**Problem description:** The reply should hold nothing except the lines from the one with "This screenshot has width=1195, height=878." through the end of the entries, duplicated exactly and with no pictures.

━━━ Excerpted records

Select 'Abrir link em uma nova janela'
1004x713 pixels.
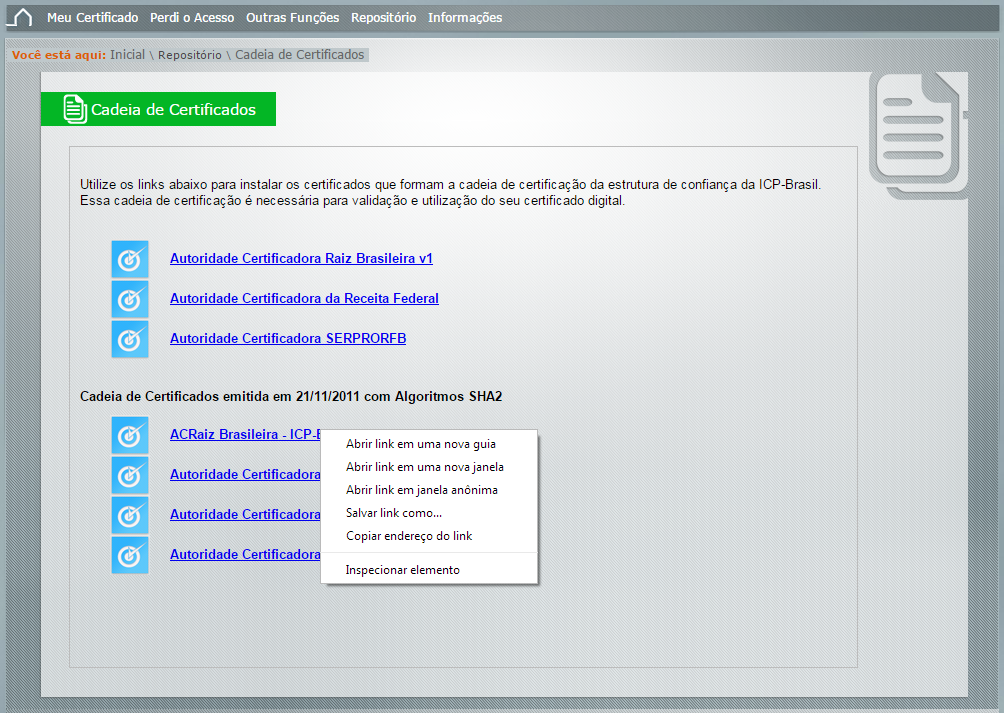[424, 467]

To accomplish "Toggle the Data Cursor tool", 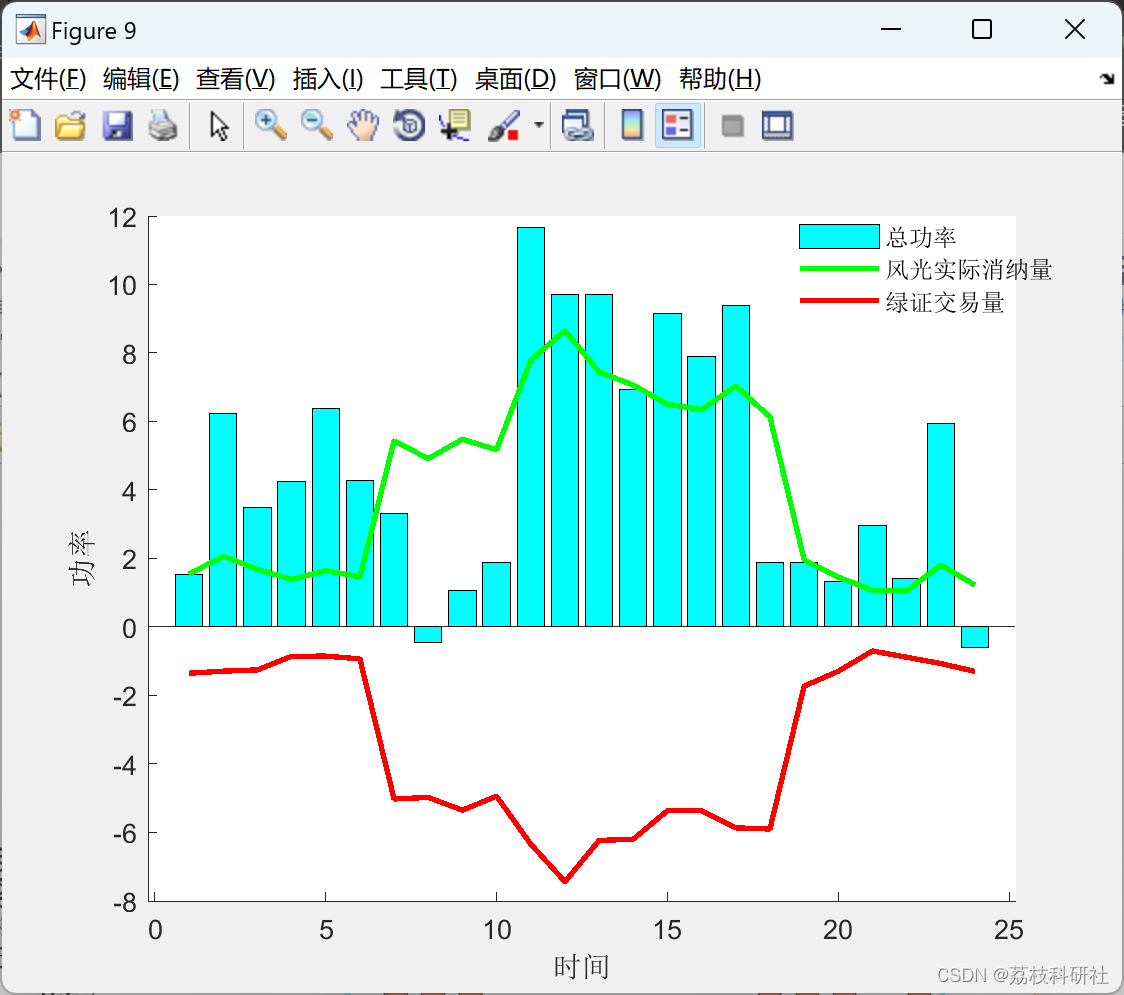I will pos(455,125).
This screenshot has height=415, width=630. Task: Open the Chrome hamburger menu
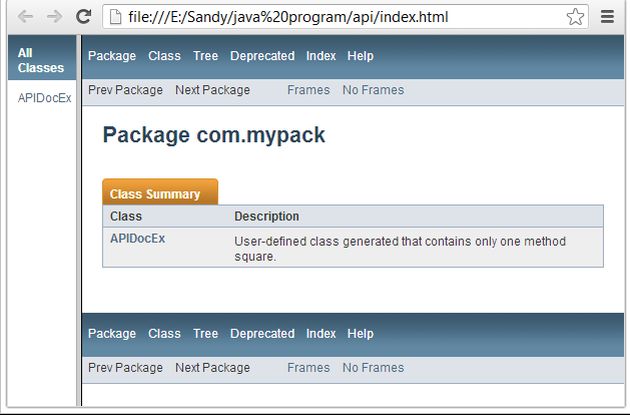(607, 17)
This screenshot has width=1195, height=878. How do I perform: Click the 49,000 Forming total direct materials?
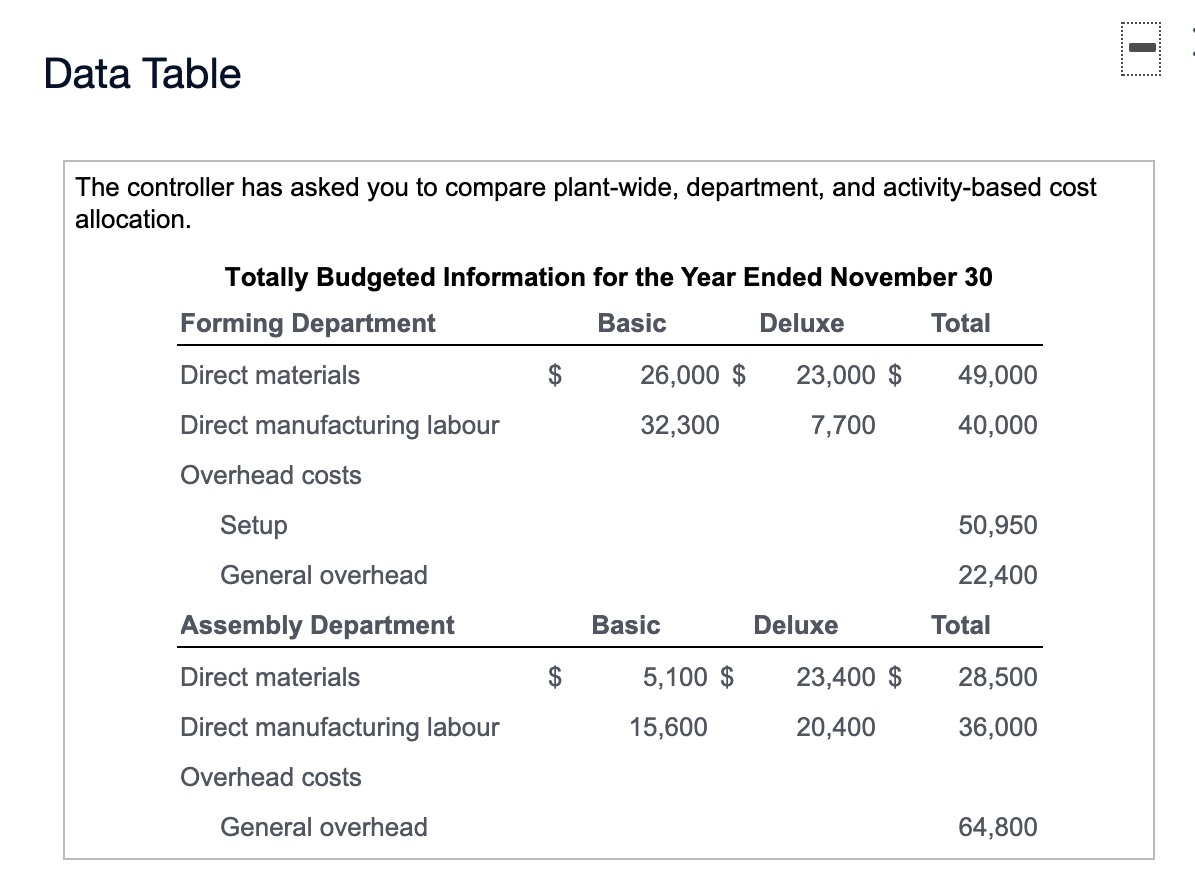[x=997, y=375]
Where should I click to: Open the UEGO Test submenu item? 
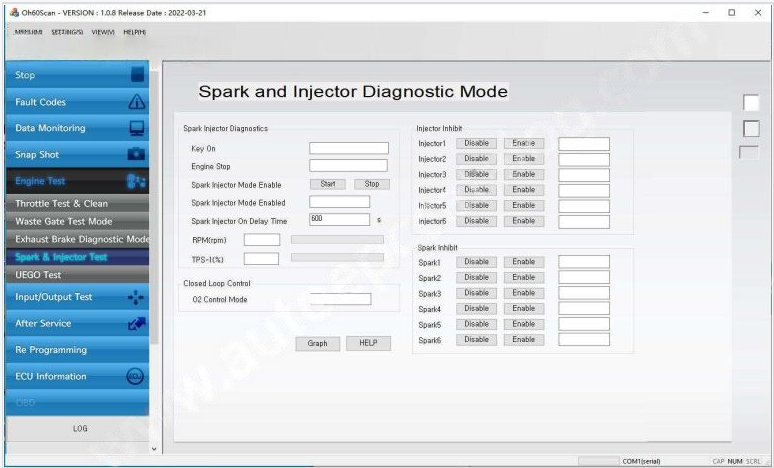(38, 275)
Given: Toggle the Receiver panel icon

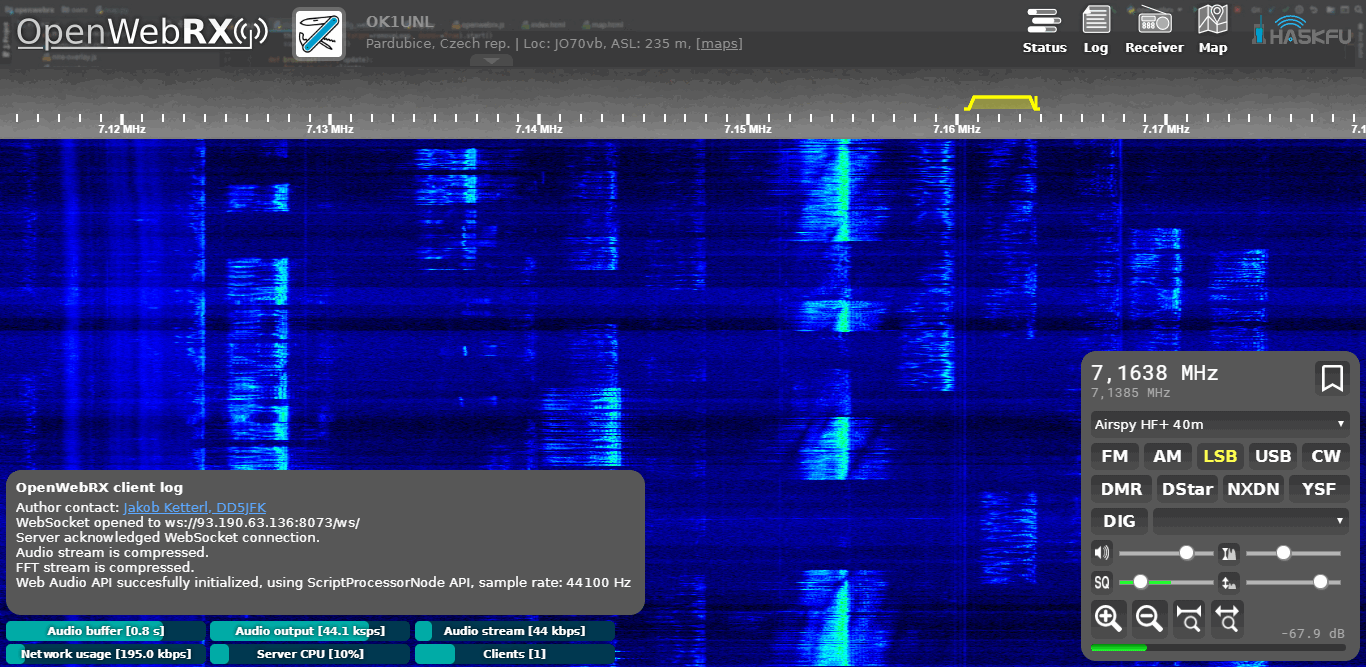Looking at the screenshot, I should click(1154, 30).
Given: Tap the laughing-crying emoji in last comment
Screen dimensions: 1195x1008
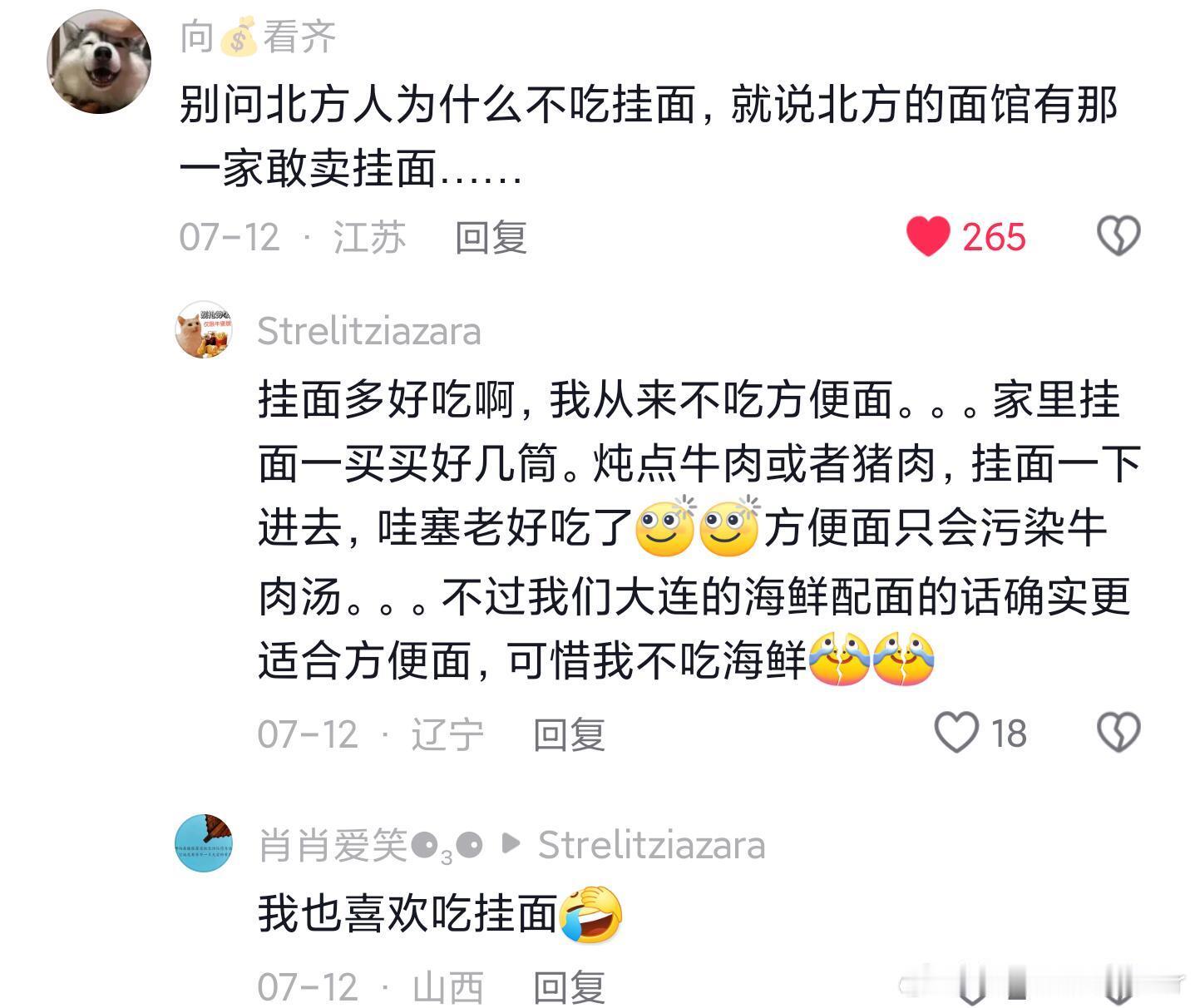Looking at the screenshot, I should [591, 914].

━━━━━━

**Response box:**
This screenshot has width=1195, height=878. How do I perform: Click the 49,000 Forming total direct materials?
[x=997, y=375]
Where should I click to: Open the UEGO Test submenu item? 
(38, 275)
Given: Toggle the Receiver panel icon

Looking at the screenshot, I should click(1154, 30).
Given: Tap the laughing-crying emoji in last comment
Screen dimensions: 1195x1008
Looking at the screenshot, I should [591, 914].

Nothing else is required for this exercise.